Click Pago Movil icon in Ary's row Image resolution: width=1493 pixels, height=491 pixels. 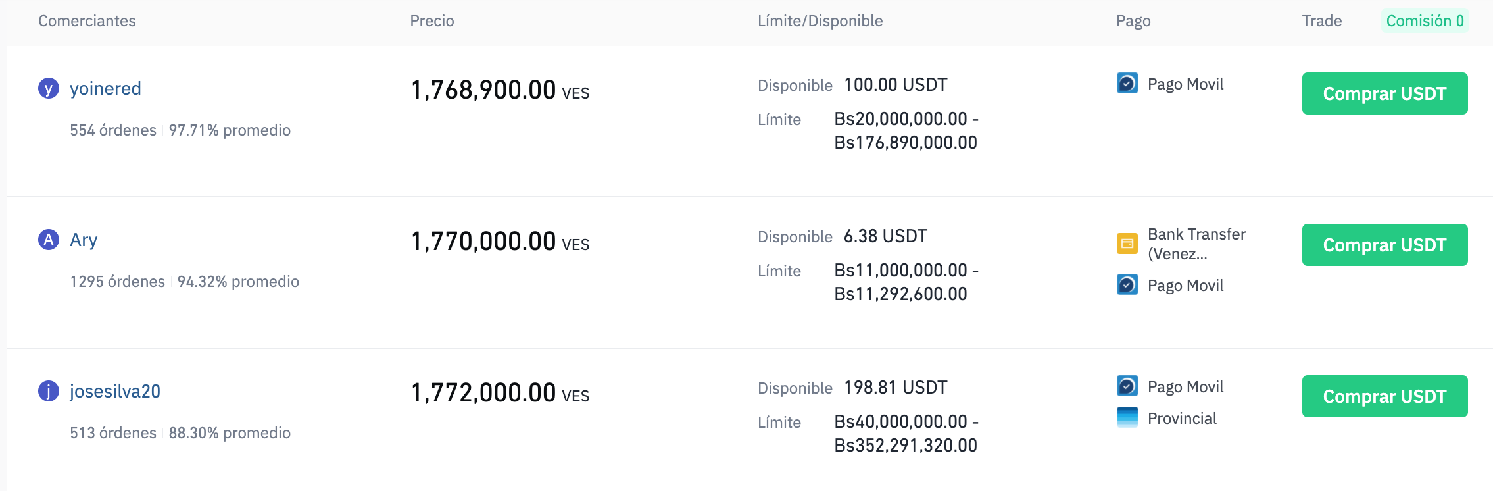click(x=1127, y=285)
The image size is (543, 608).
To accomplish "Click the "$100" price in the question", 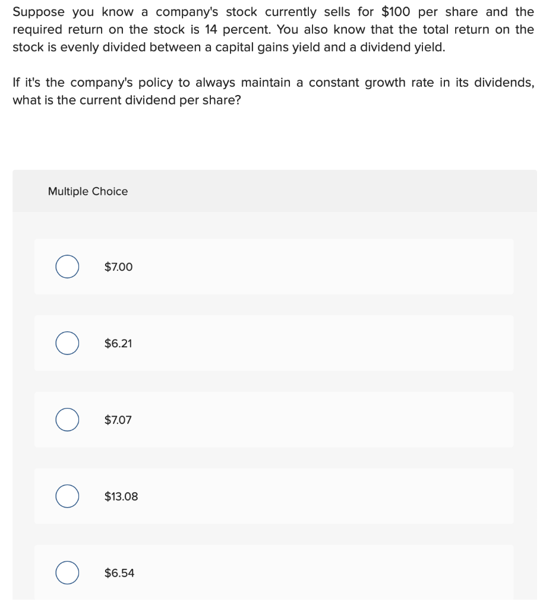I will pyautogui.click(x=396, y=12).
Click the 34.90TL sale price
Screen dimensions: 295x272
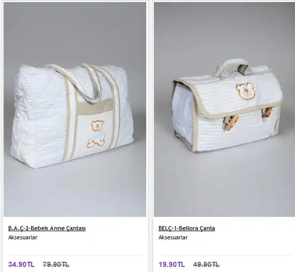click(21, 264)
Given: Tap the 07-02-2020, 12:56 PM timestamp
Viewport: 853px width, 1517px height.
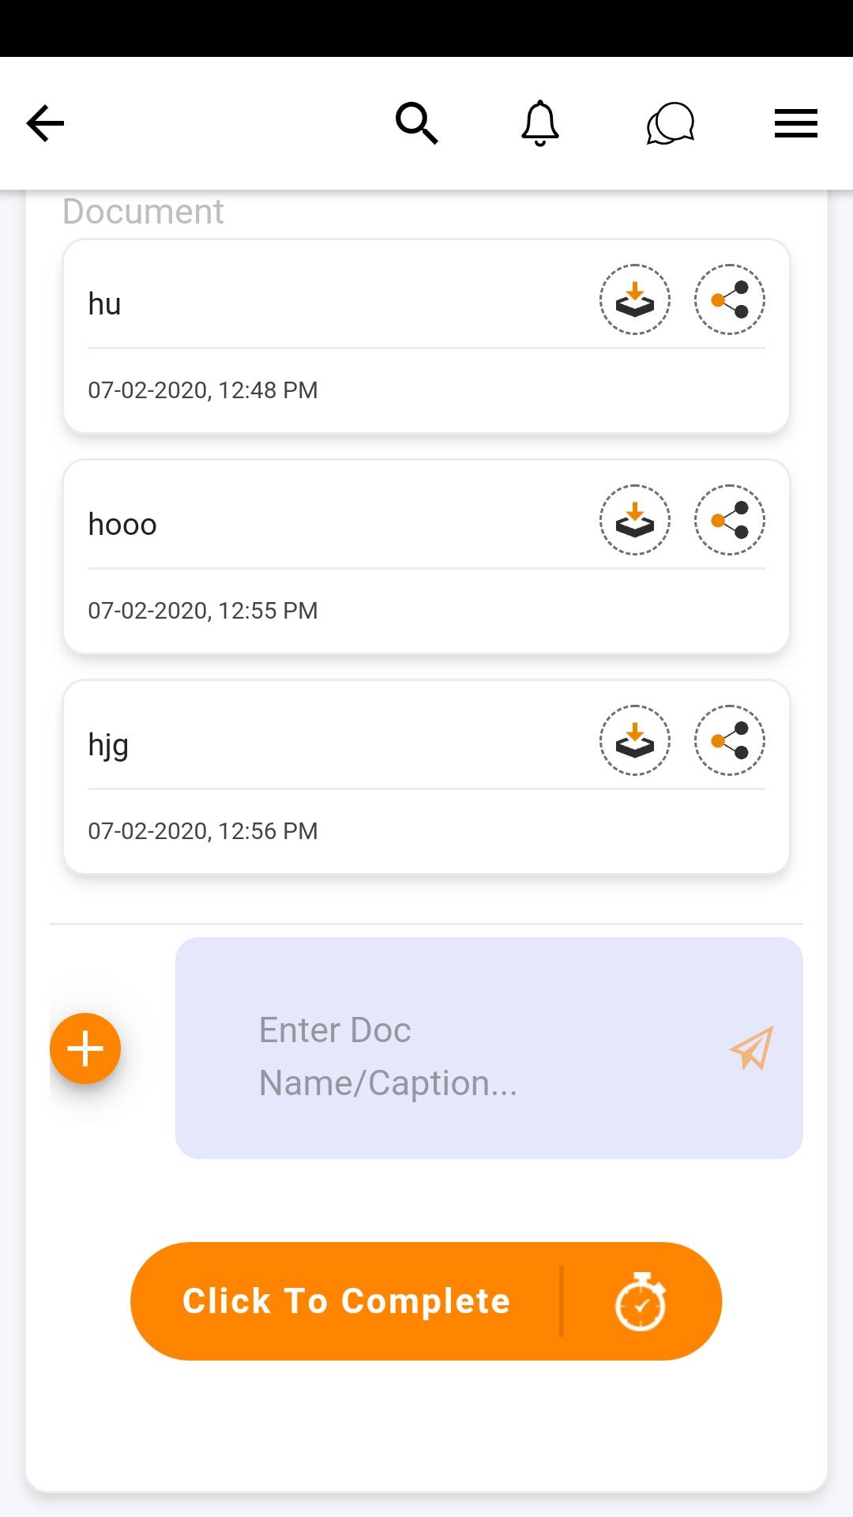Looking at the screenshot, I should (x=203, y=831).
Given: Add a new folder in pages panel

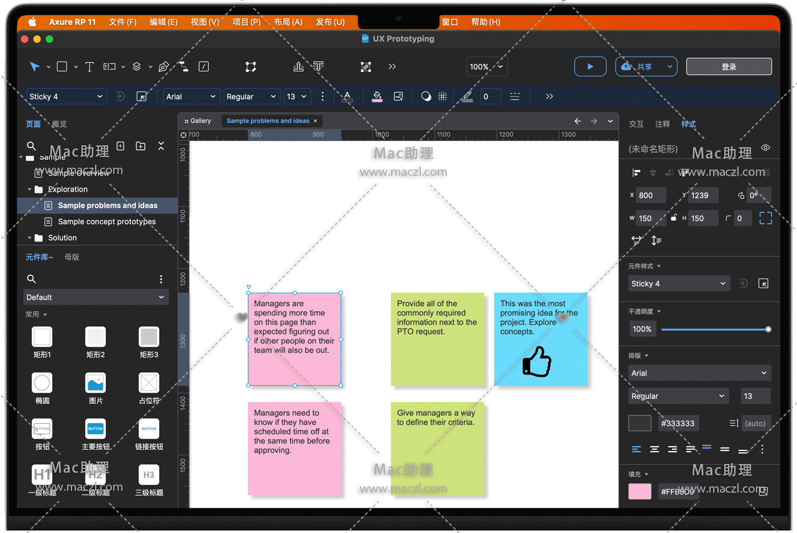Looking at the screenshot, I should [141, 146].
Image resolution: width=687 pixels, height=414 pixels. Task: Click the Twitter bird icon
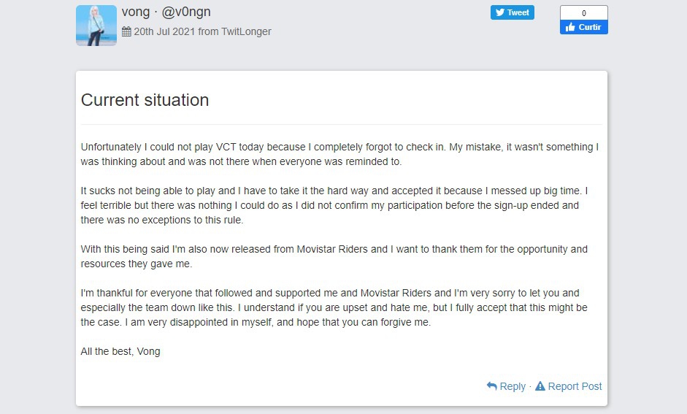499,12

## Instructions to follow
Output only the lines from the one that contains "Screen dimensions: 295x272" to the end of the entries above, both end lines included, and drop the pictures.

## Answer
Screen dimensions: 295x272
click(21, 264)
Given: Tap the 07-02-2020, 12:56 PM timestamp
Viewport: 853px width, 1517px height.
Looking at the screenshot, I should (x=203, y=831).
Given: Add a new folder in pages panel

Looking at the screenshot, I should [141, 146].
Image resolution: width=687 pixels, height=414 pixels. Task: Click the Twitter bird icon
499,12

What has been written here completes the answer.